Justiça
Justiça manda pastor influencer remover vídeo que liga o PT a facções criminosas
Para magistrada, Rafael Nery ‘extrapolou seu direito de liberdade de expressão e de manifestação de pensamento’
A juíza Thaissa Guimarães, do Tribunal de Justiça do Distrito Federal e dos Territórios, mandou o pastor evangélico e influenciador Rafael Nery excluir de seus perfis nas redes sociais um vídeo no qual afirma, sem provas, que o PT é “o grande patrocinador” das facções Comando Vermelho e Primeiro Comando da Capital. A ordem foi divulgada nesta quarta-feira 19.
Nery publicou o conteúdo em 28 de outubro, dia em que uma operação policial nos complexos da Penha e do Alemão, no Rio de Janeiro, deixou 121 mortos. O influencer tem quase 3,5 milhões de seguidores no Instagram, rede em que a postagem sobre o PT já recebeu quase 400 mil curtidas.
Na decisão, Guimarães fixou multa diária de 500 reais, até um total de 500 mil, em caso de não remoção do vídeo.

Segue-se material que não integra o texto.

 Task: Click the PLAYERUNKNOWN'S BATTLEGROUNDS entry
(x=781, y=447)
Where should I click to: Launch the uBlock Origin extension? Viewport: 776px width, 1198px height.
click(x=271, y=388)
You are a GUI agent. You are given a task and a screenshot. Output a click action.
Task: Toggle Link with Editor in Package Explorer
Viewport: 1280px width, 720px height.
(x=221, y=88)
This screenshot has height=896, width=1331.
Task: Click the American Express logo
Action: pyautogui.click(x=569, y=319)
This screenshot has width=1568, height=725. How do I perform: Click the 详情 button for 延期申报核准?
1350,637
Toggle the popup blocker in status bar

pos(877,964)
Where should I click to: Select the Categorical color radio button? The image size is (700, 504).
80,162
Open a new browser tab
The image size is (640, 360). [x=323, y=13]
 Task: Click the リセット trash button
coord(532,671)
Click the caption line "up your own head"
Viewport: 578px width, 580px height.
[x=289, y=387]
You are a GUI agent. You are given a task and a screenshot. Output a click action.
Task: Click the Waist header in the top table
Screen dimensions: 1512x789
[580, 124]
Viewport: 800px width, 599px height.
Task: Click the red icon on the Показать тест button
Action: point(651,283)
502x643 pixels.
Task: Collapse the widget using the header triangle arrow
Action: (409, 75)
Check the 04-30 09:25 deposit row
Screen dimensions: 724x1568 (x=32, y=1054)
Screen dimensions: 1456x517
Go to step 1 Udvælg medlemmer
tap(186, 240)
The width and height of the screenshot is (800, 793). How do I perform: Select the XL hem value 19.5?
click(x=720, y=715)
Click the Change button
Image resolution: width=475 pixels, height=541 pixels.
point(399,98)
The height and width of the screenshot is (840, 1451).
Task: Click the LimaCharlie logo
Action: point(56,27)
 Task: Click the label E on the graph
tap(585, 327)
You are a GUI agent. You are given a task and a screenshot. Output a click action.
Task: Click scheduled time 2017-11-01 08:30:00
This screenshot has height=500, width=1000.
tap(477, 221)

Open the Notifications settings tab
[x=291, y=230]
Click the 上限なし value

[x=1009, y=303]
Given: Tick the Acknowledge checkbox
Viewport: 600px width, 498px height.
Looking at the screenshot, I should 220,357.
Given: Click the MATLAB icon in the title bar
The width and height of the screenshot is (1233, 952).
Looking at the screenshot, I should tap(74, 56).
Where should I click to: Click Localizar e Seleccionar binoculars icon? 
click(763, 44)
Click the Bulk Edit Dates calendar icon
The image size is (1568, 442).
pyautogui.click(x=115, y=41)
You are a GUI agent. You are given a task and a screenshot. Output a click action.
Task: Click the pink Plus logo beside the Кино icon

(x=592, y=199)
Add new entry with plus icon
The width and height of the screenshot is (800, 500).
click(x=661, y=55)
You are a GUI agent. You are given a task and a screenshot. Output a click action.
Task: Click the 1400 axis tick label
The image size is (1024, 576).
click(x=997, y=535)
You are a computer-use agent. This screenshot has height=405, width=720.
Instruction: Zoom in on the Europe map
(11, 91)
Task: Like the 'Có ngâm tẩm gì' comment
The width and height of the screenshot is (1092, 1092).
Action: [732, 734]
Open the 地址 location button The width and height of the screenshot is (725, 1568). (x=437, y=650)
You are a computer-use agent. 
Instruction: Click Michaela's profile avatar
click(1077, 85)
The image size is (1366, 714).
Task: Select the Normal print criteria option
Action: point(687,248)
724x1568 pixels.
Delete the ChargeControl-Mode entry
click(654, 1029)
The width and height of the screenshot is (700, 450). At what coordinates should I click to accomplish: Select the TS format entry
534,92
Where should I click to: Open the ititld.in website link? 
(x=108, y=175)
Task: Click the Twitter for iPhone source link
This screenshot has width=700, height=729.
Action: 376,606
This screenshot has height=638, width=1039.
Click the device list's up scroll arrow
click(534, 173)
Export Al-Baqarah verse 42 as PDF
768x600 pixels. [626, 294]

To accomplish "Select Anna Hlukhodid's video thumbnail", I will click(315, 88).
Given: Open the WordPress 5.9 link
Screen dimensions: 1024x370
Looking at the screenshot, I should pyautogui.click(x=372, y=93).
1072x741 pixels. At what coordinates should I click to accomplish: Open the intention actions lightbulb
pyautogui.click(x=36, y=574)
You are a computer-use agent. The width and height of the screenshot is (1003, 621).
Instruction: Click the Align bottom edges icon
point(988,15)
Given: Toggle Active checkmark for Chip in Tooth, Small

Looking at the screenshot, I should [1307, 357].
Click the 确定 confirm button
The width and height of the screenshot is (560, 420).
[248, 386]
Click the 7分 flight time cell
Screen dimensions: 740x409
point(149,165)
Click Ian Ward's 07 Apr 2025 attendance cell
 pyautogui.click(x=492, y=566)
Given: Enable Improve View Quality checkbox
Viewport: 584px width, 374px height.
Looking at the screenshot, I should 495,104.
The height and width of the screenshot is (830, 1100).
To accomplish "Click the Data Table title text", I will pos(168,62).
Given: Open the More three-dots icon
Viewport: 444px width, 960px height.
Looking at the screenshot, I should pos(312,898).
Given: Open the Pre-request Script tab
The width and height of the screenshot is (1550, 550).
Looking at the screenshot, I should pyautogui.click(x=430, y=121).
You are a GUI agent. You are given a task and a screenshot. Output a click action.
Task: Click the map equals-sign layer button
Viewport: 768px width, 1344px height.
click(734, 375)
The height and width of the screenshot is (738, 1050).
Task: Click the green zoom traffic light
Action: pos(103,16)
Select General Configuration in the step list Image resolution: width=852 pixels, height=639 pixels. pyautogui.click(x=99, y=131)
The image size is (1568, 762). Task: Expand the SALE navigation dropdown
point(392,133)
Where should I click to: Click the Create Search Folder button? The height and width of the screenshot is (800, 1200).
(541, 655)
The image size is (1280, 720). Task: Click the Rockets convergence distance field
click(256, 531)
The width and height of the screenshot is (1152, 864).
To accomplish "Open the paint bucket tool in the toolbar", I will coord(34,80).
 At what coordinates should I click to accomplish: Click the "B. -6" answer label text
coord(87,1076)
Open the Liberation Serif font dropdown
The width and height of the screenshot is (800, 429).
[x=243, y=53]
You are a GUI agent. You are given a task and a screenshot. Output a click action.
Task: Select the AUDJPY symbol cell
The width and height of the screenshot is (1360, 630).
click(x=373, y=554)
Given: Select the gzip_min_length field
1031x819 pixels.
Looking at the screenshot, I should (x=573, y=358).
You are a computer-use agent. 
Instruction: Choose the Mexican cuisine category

Para a juíza, o pastor “extrapolou seu direito de liberdade de expressão e de manifestação de pensamento, não tendo ele, ao proferir suas alegações, citado provas da alegada ligação do autor com o Comando Vermelho e com o PCC”.
Guimarães concedeu a liminar em uma das ações movidas pelo PT contra expoentes bolsonaristas que, nas últimas semanas, inundaram as redes sociais com alegações sobre o partido e o crime organizado. A legenda pediu indenização de 30 mil reais por danos morais, mas a demanda ainda não foi analisada.
No início de novembro, uma decisão da 5ª Vara Cível do DF mandou o deputado federal Nikolas Ferreira (PL-MG) deletar publicações de teor semelhante. Outros deputados foram acionados judicialmente, a exemplo dos bolsonaristas Bia Kicis (DF), Gustavo Gayer (GO) e Carlos Jordy (RJ), todos do PL.